M1 GPUs for C++ science: Getting started
Relevant repo, follow-up post.
This story of working with M1 chips is an amalgation of various Apple documentations. As a scientific programmer it is a bit complicated to work on the new Apple M1 Macbooks; CUDA doesn’t work on these blazing fast chips! It would be cool if we can offload heavy physics simulations to the GPU, they’ve shown that they are quite capable.

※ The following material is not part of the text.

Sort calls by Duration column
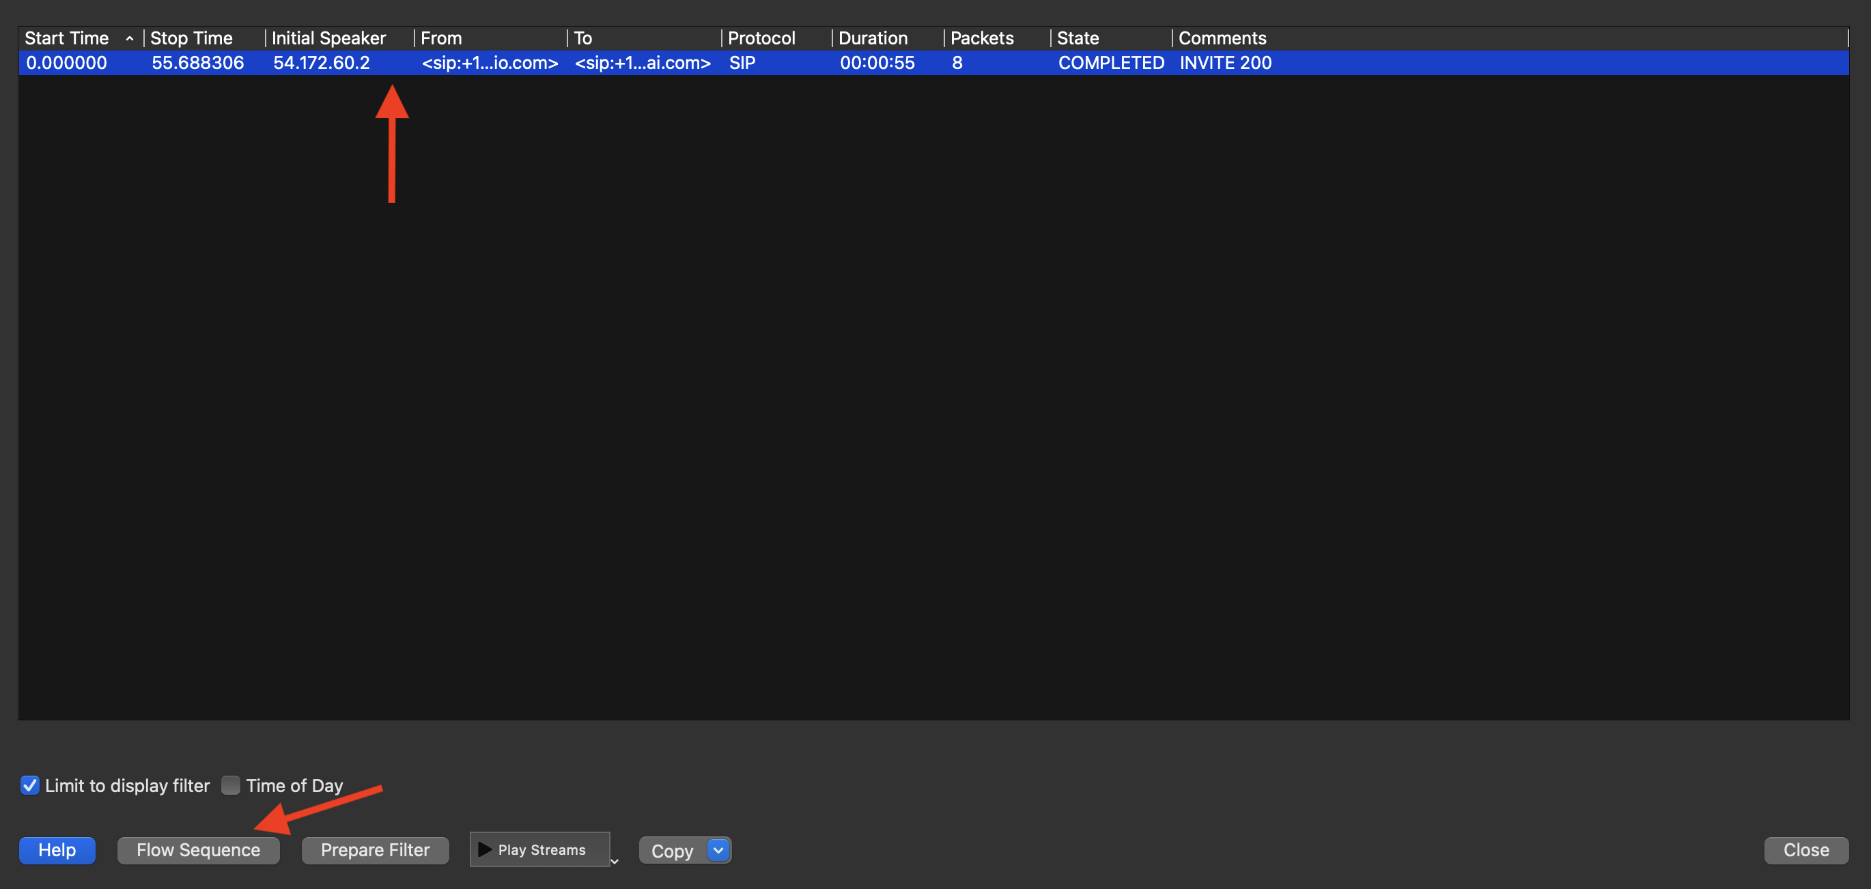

We’ll start off slow, working out the basics of array operations on the GPU, and hopefully end up at some proper fast physics!
Introduction to Apple’s Metal
Luckily for people who jumped on the new M1 chips: you can program rather easily for this chip using Apple’s Metal and it’s programming language MSL, Metal Shading Language.

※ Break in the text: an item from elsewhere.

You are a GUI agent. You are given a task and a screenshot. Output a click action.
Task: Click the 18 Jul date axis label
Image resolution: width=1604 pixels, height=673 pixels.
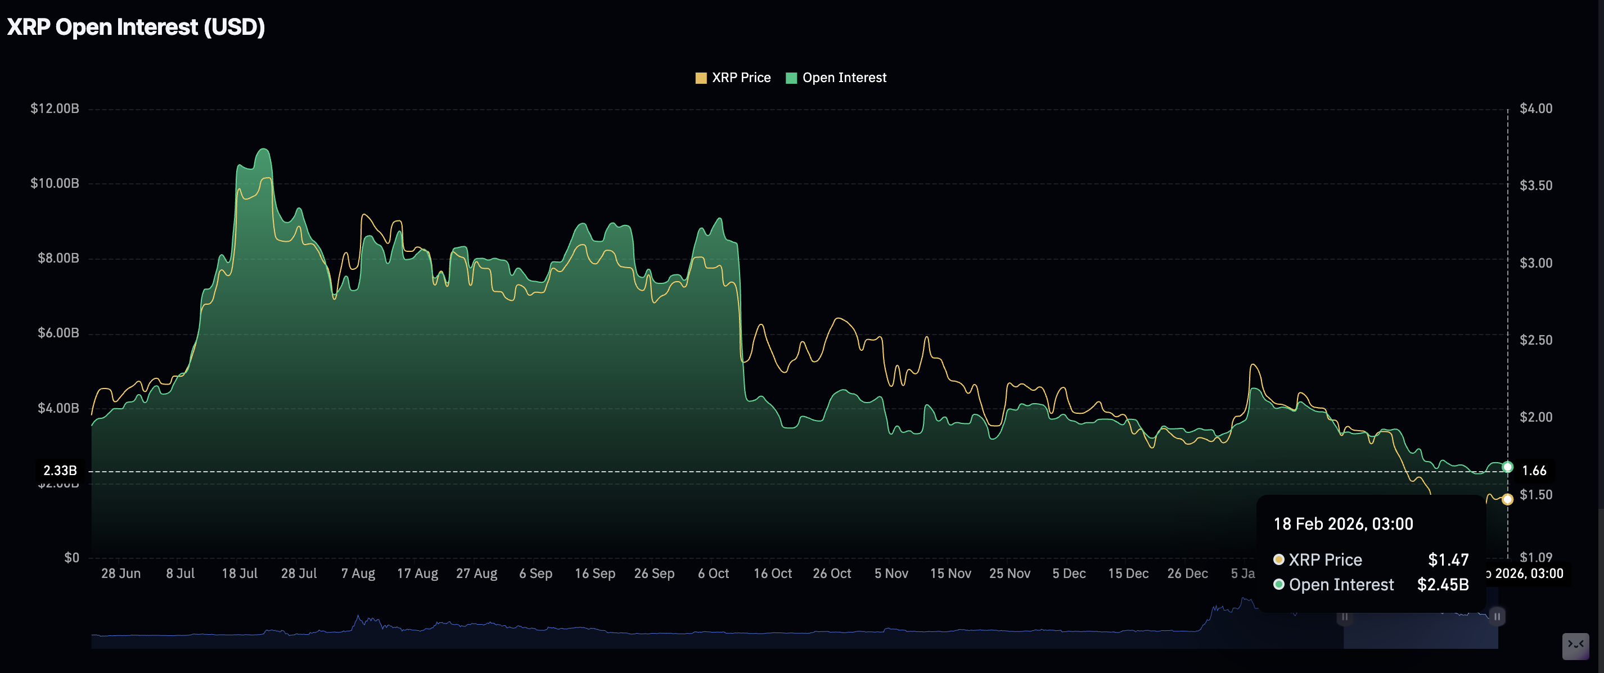pyautogui.click(x=239, y=573)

Our second “luckily”, MSL is C++ based. This is cool, because my scientific code is in C++, I’m not going near Fortran. MSL promises that we can compile our computational kernels (or shaders as they’re called in MSL) to fast code, and use them on heterogeneous systems that support Metal. Here is a sample kernel written in MSL that adds two arrays together:
kernel void add_arrays(device const float* A,
device const float* B,
device float* C,
uint index [[thread_position_in_grid]])
{
C[index] = A[index] + B[index];
}
Looks a lot like CUDA right? Great! If you don’t understand it yet, tag along, and you will at the end. Let’s try to get this to work on a MacBook and compare it against OpenMP and serial implementations.
Metal has a bunch of other graphics-oriented functionality, but for scientific programming we leave those be for now.
0. Readying your system to follow along
I make it a point not to use Xcode. Nothing intrinsically against this piece of software, but to start out with, it is a lot more useful to me to see how dependencies work without using all Xcode’s handholding. I’ll compile all binaries using LLVM’s homebrewed CLang++:
brew install llvm
This has the added benefit of allowing me to use OpenMP on the M1 chip. Make sure the library files for OMP are installed:
brew install libomp
However, we will need the SDK’s that come with Xcode to be able to compile for MacBooks. I advise installing Xcode through your Mac’s app store.
1. Performing Calculations on a GPU using Metal
Our first stop on the world wide web is Apple’s own calculations on GPU, titled Performing Calculations on a GPU using Metal. Exactly what we need! Until… you see that the interface to work with Metal is available in Swift and Objective-C. Not the typical dialects used in the lands of Geophysics or other exact sciences.
The website does give a very good overview on getting kernels to work though. I recommend sitting down and reading the text, even if Objective-C is not your cup of tea. I never worked in it, but I still found the article helpful to understand MSL concepts. Among other things, we get the fun anecdote:
In Metal, code that runs on GPUs is called a shader, because historically they were first used to calculate colors in 3D graphics.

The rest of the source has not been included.